▶ **WHAT IS BEING ASKED**
You are asked to filter the data below and copy every line holding "computer".

(Saved entries)
■ ■ ■ ■ ■ ■ ■

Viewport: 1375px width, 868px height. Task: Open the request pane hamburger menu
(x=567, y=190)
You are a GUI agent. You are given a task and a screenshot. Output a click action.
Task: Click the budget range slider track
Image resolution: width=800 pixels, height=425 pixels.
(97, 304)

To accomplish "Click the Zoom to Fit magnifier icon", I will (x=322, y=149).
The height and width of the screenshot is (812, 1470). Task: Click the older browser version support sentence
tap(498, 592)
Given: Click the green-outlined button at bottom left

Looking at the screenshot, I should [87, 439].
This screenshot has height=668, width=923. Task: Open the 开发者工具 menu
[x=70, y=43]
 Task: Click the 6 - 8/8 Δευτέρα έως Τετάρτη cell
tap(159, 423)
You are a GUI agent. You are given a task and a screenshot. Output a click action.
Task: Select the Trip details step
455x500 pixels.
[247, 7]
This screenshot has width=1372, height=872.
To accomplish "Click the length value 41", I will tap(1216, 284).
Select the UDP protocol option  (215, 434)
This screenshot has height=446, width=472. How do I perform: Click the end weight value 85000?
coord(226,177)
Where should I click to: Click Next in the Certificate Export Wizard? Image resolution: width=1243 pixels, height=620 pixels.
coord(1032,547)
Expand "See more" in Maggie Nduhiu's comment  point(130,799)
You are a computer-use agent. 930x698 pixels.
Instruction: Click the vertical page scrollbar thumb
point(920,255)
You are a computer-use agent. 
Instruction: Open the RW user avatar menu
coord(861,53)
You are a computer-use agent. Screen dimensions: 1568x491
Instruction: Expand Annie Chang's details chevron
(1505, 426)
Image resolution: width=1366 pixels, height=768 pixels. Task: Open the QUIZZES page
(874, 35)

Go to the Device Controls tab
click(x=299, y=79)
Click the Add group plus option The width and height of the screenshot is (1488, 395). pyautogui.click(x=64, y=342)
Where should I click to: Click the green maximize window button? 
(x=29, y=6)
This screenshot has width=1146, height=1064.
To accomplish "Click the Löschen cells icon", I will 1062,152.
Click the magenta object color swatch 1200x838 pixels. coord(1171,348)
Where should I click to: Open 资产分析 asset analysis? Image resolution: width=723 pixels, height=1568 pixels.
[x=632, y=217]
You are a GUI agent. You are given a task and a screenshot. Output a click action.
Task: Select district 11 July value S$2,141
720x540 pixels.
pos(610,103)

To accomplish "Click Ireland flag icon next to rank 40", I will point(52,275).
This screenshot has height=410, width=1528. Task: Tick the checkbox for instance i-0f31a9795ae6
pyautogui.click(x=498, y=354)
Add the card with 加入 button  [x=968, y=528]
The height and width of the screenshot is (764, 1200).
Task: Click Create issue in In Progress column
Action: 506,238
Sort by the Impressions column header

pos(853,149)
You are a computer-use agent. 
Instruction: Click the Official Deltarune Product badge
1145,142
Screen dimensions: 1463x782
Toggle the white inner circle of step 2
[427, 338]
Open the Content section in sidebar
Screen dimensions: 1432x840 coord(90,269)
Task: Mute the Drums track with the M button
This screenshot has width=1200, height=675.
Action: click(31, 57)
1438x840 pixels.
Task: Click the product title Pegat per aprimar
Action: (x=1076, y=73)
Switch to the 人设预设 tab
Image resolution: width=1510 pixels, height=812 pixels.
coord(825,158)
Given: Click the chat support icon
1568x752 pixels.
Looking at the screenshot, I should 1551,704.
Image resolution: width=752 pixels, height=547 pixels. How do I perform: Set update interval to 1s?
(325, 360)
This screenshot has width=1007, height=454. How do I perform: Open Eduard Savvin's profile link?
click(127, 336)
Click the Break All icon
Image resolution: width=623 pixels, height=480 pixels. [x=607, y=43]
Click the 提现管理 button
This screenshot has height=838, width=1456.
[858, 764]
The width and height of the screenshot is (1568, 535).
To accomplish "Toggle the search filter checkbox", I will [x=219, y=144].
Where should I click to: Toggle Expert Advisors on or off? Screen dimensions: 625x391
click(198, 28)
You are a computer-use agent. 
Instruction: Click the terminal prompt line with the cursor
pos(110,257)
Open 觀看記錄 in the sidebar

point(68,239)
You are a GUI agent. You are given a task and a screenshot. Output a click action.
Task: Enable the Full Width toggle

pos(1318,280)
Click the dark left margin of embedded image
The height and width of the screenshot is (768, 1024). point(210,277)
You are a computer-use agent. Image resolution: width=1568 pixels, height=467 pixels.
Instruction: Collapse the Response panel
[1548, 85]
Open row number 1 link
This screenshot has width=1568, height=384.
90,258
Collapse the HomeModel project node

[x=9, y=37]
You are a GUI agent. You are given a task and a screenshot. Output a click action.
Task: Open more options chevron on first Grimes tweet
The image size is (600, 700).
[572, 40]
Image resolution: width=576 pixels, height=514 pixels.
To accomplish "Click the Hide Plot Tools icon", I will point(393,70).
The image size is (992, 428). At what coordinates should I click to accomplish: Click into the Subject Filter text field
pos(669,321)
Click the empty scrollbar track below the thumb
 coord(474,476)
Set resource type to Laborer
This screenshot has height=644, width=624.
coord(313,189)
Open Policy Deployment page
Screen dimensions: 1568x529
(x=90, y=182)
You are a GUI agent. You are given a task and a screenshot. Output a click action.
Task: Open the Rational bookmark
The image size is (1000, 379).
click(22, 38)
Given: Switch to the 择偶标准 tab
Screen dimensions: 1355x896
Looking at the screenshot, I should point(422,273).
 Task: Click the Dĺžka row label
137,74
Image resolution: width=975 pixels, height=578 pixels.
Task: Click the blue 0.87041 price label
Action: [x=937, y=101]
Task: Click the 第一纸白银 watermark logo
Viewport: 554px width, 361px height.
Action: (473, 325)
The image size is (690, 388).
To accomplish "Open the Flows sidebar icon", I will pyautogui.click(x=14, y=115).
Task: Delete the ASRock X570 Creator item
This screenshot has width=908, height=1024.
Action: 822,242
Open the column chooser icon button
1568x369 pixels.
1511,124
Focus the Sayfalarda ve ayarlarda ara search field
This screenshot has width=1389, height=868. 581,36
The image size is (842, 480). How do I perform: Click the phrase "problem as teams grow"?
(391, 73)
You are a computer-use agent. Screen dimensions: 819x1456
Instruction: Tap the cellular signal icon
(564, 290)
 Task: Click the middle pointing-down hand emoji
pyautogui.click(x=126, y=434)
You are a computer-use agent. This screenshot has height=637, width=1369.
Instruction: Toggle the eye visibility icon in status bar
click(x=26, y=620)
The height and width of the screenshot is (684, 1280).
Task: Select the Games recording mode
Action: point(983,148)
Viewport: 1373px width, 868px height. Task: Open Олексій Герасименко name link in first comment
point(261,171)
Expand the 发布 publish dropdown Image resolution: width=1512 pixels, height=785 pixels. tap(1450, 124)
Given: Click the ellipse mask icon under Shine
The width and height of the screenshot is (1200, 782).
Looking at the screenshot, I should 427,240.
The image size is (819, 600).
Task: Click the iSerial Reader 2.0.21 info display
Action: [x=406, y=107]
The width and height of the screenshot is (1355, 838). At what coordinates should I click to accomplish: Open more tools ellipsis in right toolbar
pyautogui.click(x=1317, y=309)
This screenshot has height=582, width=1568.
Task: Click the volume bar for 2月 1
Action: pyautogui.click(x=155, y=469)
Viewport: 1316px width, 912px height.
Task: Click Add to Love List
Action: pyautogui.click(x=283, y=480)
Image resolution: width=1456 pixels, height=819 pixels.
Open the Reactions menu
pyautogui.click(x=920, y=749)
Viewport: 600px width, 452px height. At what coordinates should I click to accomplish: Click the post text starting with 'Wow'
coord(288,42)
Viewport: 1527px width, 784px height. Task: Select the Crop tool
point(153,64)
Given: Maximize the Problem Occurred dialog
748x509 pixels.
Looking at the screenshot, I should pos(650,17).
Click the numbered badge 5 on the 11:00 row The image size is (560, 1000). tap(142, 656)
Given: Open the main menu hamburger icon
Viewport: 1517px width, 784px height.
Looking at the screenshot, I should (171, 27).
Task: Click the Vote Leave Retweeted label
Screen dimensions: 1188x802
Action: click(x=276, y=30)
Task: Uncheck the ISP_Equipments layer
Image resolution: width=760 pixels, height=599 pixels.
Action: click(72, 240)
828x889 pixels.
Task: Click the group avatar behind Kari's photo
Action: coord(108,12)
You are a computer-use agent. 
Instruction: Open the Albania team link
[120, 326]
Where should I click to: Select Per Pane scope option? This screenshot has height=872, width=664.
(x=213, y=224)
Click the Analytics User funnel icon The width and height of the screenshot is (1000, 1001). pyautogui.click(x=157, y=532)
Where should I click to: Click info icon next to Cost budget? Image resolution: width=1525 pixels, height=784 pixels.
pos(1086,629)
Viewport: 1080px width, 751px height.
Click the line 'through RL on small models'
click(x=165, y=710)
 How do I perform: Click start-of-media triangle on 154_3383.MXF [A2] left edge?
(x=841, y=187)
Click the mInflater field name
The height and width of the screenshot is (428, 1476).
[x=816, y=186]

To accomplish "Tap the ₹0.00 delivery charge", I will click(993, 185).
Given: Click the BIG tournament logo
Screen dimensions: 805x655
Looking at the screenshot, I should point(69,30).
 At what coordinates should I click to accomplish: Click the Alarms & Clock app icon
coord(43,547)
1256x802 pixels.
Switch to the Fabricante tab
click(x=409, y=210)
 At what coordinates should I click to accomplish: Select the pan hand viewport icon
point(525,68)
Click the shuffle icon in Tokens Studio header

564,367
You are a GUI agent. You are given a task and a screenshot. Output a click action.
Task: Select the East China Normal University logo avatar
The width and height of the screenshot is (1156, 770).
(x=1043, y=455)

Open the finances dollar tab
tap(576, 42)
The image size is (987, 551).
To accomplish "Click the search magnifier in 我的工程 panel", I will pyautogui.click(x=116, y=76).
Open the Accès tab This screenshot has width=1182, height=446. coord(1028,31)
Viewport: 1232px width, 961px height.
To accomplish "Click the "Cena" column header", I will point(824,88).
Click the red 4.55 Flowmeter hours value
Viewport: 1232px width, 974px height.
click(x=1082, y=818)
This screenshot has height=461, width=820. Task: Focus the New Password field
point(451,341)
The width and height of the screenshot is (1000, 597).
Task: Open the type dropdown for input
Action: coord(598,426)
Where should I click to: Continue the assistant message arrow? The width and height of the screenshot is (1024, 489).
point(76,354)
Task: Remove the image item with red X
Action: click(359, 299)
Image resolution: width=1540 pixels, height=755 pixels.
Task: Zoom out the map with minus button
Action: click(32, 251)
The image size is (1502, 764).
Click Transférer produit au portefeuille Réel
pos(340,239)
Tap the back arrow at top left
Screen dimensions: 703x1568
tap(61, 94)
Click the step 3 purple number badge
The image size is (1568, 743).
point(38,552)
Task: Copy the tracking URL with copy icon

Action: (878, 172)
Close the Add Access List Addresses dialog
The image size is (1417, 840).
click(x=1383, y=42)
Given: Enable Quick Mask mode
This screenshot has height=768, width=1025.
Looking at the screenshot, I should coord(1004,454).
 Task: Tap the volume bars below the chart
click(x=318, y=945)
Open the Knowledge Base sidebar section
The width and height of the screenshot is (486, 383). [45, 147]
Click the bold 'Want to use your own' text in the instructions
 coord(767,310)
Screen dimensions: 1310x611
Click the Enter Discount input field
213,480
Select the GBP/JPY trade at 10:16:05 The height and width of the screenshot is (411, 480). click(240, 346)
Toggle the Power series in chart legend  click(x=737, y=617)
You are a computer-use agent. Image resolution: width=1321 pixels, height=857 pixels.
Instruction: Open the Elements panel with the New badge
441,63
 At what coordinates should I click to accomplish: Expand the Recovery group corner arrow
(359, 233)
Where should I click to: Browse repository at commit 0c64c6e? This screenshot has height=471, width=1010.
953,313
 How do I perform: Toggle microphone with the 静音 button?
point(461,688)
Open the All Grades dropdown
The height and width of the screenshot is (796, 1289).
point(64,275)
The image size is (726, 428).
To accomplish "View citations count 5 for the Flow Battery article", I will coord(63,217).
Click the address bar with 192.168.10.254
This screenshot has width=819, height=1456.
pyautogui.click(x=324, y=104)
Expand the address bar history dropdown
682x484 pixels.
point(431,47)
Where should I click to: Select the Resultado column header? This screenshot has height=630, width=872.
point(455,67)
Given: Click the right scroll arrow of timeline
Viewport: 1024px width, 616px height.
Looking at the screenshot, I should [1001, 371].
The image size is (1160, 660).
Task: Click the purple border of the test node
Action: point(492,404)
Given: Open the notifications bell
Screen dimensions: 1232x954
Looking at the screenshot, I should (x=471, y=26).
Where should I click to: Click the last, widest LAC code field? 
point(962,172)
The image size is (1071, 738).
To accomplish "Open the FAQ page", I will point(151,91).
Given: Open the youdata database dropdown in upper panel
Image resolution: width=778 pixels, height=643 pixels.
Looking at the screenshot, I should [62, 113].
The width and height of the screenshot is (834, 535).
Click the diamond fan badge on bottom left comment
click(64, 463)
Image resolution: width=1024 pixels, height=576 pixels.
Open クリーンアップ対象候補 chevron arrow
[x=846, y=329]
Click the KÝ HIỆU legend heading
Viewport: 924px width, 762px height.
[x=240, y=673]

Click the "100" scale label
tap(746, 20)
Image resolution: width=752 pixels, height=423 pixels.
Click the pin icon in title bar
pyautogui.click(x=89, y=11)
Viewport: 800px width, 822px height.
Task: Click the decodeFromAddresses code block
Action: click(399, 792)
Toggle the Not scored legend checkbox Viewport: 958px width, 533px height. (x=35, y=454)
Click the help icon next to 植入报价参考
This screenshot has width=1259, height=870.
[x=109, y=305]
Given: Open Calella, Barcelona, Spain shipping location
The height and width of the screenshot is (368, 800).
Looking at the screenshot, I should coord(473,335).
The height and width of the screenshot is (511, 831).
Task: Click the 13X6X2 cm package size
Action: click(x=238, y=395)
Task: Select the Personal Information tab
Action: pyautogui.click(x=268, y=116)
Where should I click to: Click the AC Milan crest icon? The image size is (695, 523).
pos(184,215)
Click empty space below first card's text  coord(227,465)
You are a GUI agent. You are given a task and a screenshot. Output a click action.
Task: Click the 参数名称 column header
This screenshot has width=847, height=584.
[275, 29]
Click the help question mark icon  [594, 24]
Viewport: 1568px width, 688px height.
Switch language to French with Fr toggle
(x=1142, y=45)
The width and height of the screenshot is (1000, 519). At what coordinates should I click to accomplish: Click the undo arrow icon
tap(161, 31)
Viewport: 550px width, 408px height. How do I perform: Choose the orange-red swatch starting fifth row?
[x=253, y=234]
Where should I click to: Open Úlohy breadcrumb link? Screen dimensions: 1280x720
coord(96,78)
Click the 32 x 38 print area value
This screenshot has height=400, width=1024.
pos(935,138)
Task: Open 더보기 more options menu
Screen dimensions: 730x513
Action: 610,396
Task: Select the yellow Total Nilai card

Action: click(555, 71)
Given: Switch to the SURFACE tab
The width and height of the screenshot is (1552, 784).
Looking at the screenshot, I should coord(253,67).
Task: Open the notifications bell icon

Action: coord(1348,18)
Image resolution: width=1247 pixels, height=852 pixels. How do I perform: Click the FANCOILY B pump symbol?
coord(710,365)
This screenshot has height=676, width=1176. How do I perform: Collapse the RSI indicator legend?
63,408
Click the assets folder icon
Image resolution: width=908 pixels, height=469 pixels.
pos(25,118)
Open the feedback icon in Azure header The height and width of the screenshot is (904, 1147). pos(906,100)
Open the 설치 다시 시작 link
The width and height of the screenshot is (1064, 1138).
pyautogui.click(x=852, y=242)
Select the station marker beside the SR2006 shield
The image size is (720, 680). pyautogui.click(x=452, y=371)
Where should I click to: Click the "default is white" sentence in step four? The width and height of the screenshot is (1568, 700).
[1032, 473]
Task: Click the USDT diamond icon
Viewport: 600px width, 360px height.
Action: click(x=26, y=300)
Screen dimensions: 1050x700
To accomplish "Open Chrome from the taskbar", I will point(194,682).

■ ■ ■ ■ ■ ■ ■

▶ **ANSWER BELOW**
You are a computer-use agent. 930x698 pixels.
You are a computer-use agent. 
You are a computer-use agent. Screen dimensions: 1568x491
You are a computer-use agent. 
You are a computer-use agent. 
You are a computer-use agent. Image resolution: width=1568 pixels, height=467 pixels.
You are a computer-use agent. Screen dimensions: 819x1456
You are a computer-use agent. This screenshot has height=637, width=1369.
You are a computer-use agent. 
You are a computer-use agent. Image resolution: width=1321 pixels, height=857 pixels.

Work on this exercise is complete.